The U-M LIbrary is a member of CrossRef and deposits DOIs for much of its online content. This requires mapping the metadata they have to the metadata CrossRef requires. While this is annoying, it is not a huge problem because the CrossRef metadata requirements are not extensive. A bigger issue, in Kevin’s view, involves digital workflows. Their publishing platform and its workflows for collections of content was designed for digitized library collections, with infrequent additions to a collection or updates to the content. Revisions are cumulative, with new and revised content not distinguished. So when a new issue of a journal is published they send metadata for all that journal’s issues to CrossRef, relying on CrossRef to screen duplicate records. This of course is an internal U-M issue, but it highlights the fact that metadata is not just about marketing for a publisher like this, it is central to how they manage their workflow.

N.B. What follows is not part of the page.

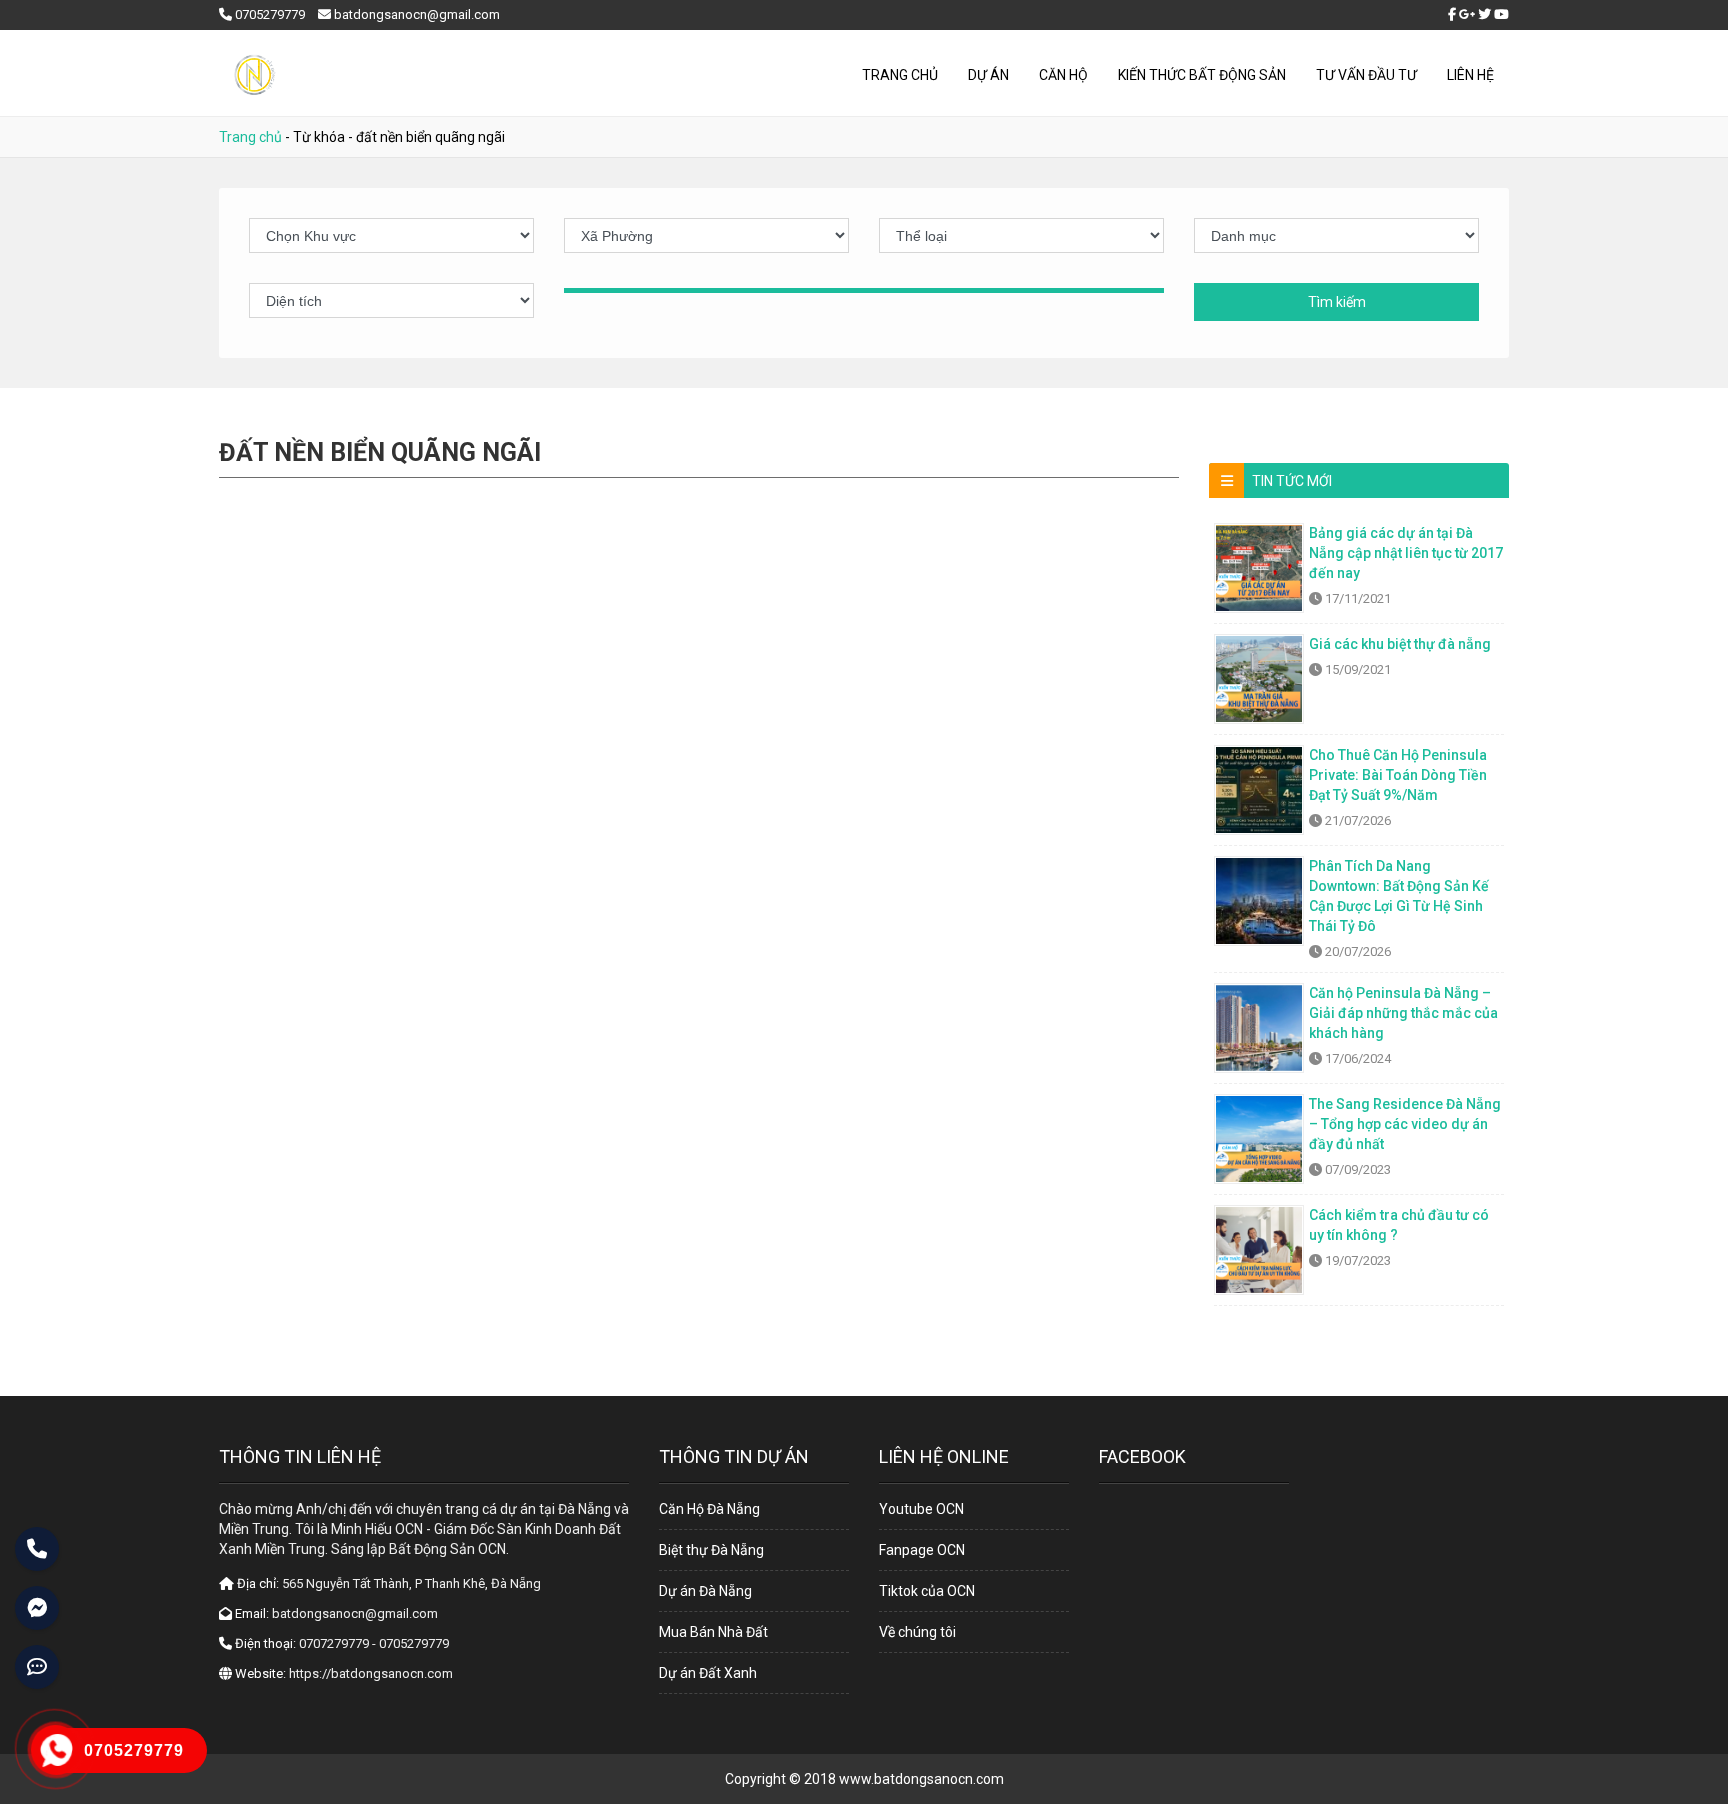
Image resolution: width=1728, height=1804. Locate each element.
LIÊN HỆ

He observed that the Press has not in fact invested much to enhance metadata for discoverability—keywords in HTML, ONIX, BISAC, etc. This needs to be more of a priority. They have done some SEO work to make their online-only content more discoverably in Google search results. But he pointed out that they don’t have “real keywords in microdata,” and they “probably should be doing that.”

Another interesting twist from this conversation: promoting discoverability through metadata access actually has no financial return for online-only content, so it gets put off in favor of work for which there is a clearer financial implication. (!!)

And finally another important observation that is true of virtually all book publishers but hardly anybody ever brings up: for most books (most of which are not online), there is no HTML to put microdata IN!

Most of our conversation focused on the Library’s publishing activities, but he did have a few additional comments from the perspective of a library acquiring content and making it available to users:

  • Because of advances in search and discovery capabilities in library catalogs, vendor databases, and discovery systems, libraries are actually making LESS investment in detailed cataloguing than they used to.
  • Institutional repositories are very widely and heavily used in academia, and most allow self-deposit of content by authors. The author is asked to supply some metadata, and some institutions have a review/validation process.,In his opinion, the thorough crawling of IRs by Google Scholar and other search engines “argues against laborious metadata creation.”